Mr. Obama, like all who have occupied the Oval Office since the end of the Cold War, has not reduced U.S. foreign policy commitments tasked to the military by one whit. Indeed, like all his post-Cold War predecessors, he has only increased the missions assigned to those in uniform.

Conducted honestly, a mission review could spark a useful debate over whether the Armed Forces can shed some non-core functions. For example, policymakers could consider whether to relieve U.S. Marines of responsibility for providing physical security at select naval bases (e.g., the submarine base at Kings Bay, Ga.) or certain embassies and consulates around the world.

The second flaw of this approach? While a document may recommend that the U.S. military should change, reduce, alter, or abandon some missions, actual task orders to the military are highly unlikely to change anytime soon. Does anyone truly believe an American president will not send U.S. forces to deliver disaster relief after the next catastrophic earthquake or tsunami just because it’s not recommended in a mission review report?

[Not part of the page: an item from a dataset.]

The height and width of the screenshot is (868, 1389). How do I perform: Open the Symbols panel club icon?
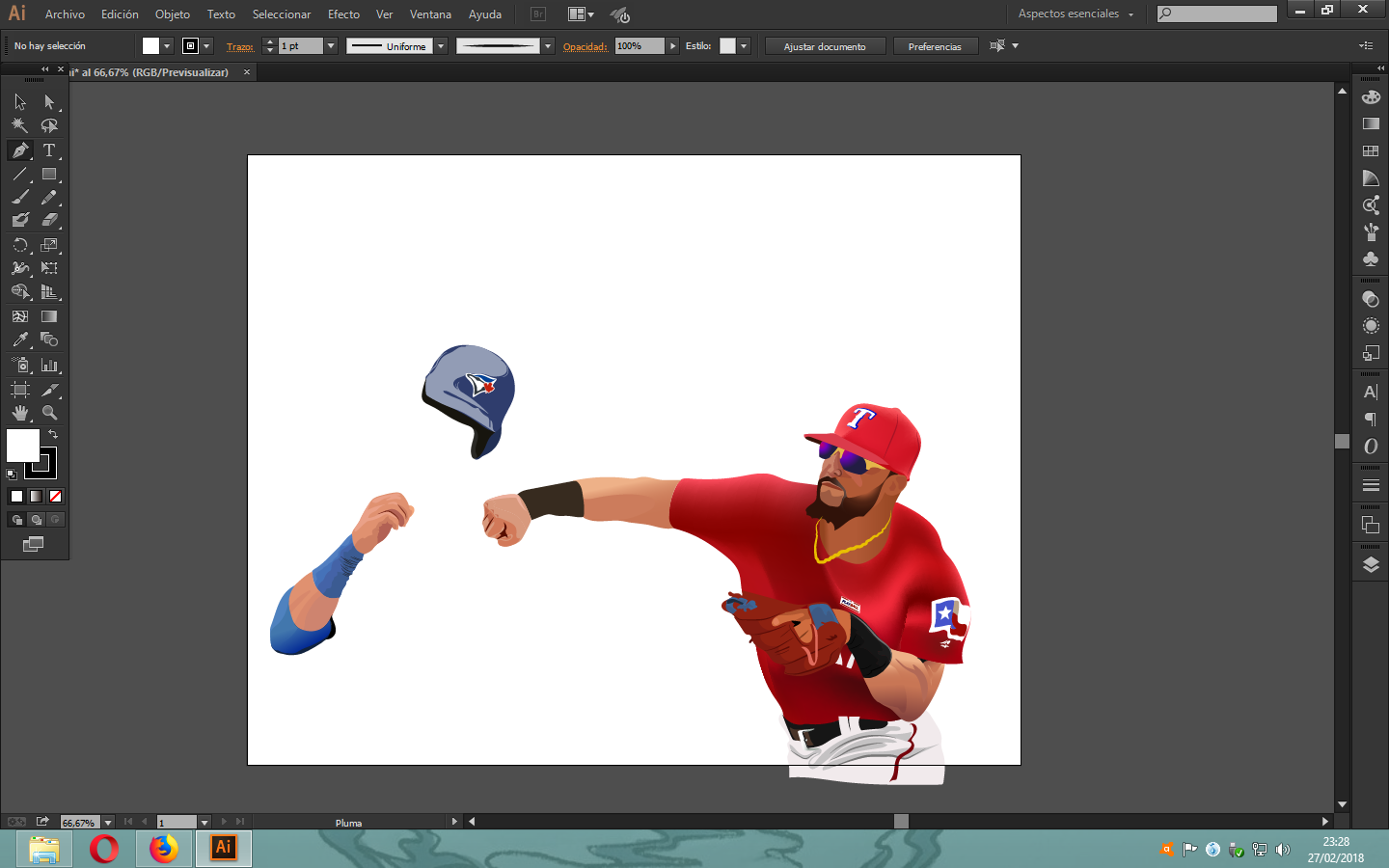click(1371, 258)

Unfortunately, the most likely outcome of any defense strategy review is: 1. nothing will change in reality for the men and women in uniform around the globe, and 2. the defense budget will still be cut precipitously.

The military is a tool of U.S. foreign policy. Slashing defense spending without any specific reductions in U.S. foreign policy commitments around the world is not only dangerous but more costly in the long run than maintaining stable defense budgets and military manpower levels.

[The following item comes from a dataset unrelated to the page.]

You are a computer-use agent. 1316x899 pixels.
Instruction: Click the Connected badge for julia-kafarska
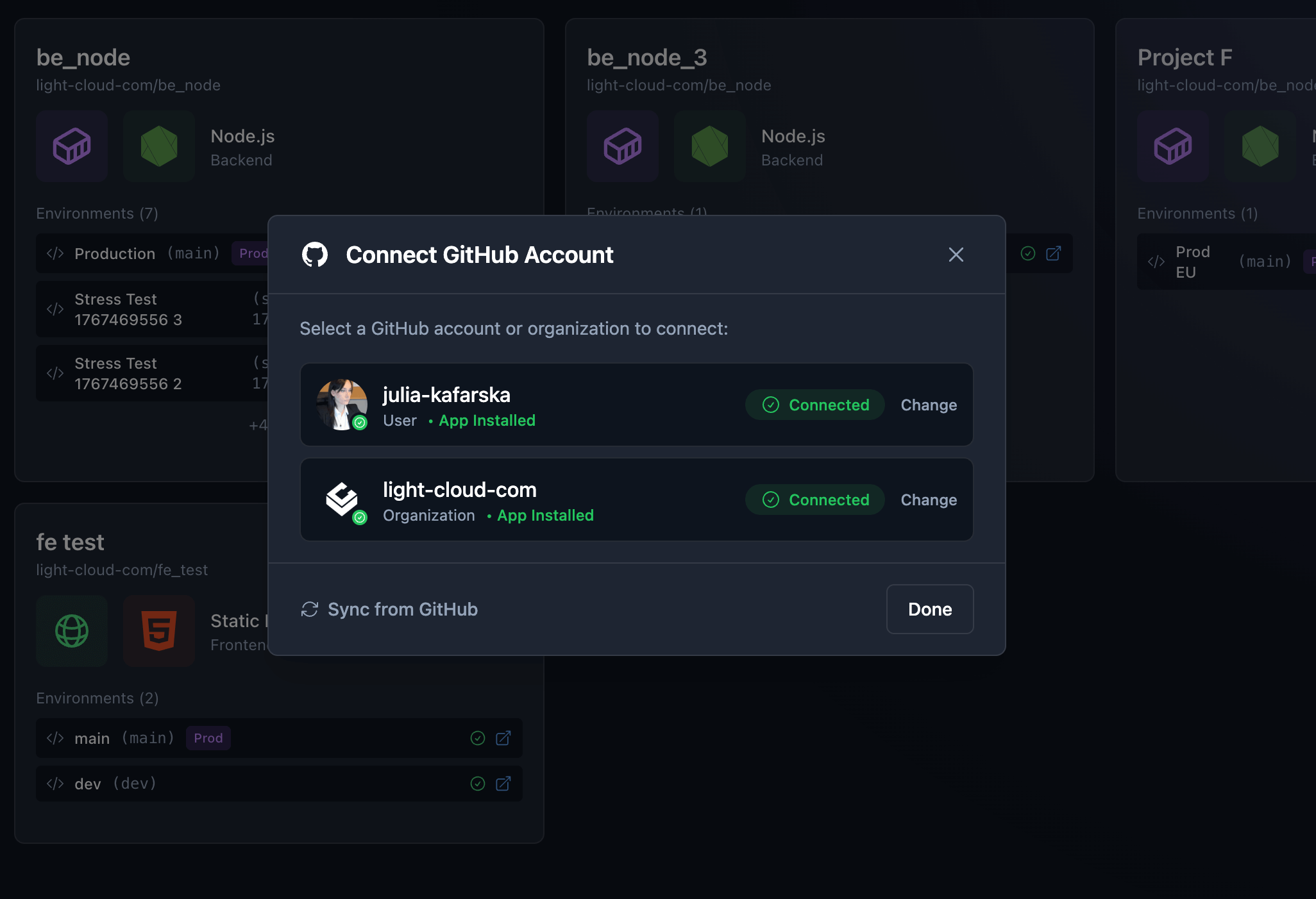pos(814,405)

A review of roles and missions will not change U.S. foreign policy; only the President can do that. Starving the military as part of a deficit reduction plan may end up costing taxpayers more in the future if it makes the country less safe, increases the risk of another terrorist attack, or grows the likelihood of drawing U.S. forces into yet another overseas mission.

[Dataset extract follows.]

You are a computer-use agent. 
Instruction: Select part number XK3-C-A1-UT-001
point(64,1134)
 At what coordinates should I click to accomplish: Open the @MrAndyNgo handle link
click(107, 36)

The only responsible way to budget for defense is to identify the nation’s vital national interests, ask what is required to defend the nation and those interests, determine what military capabilities are required to do so, and then build a defense budget to meet those requirements.

Setting a goal of cutting defense by $400 billion and then trying to jam those cuts through while things on the ground and over the horizon remain unchanged can lead to only one result: the U.S. military will do more, less well.

That is a serious problem for the military given their mounting modernization needs. Not only must the Pentagon restore or upgrade equipment used heavily in Iraq and Afghanistan, it must also buy next-generation weapons, all while addressing the growing readiness problems across the force.

In April, a U.S. Navy cruiser failed its readiness inspection. It was declared not ready for sustained combat operations. It wasn’t the first time. Last year, two other Navy surface ships failed their readiness inspections. The Navy Times reports that a panel looking into the rising number of ship readiness failures had previously warned that “maintenance problems were spiraling out of control due to a lack of sailors and funding, as well as poor training and shifting priorities.”

Just last December, reports surfaced that all 22 U.S. Navy cruisers in service have cracks in their aluminum superstructure.

Twice this year already, two F/A-18C fighter jet engines caught on fire aboard aircraft carriers. Senior Navy officials have repeatedly identified keeping older F/A-18s in safe flying condition as “one of their most serious challenges.”

Cutting defense too fast or in the wrong areas is false economy. It will surely lead to a bigger bill later. But to do it at a time when readiness levels are dropping across the board, equipment needs are rising for every military service, and the force is still surging overseas is downright dangerous.

Mackenzie Eaglen, a member of the AOL Board of Contributors, is a former congressional staffer and defense analyst at the conservative Heritage Foundation.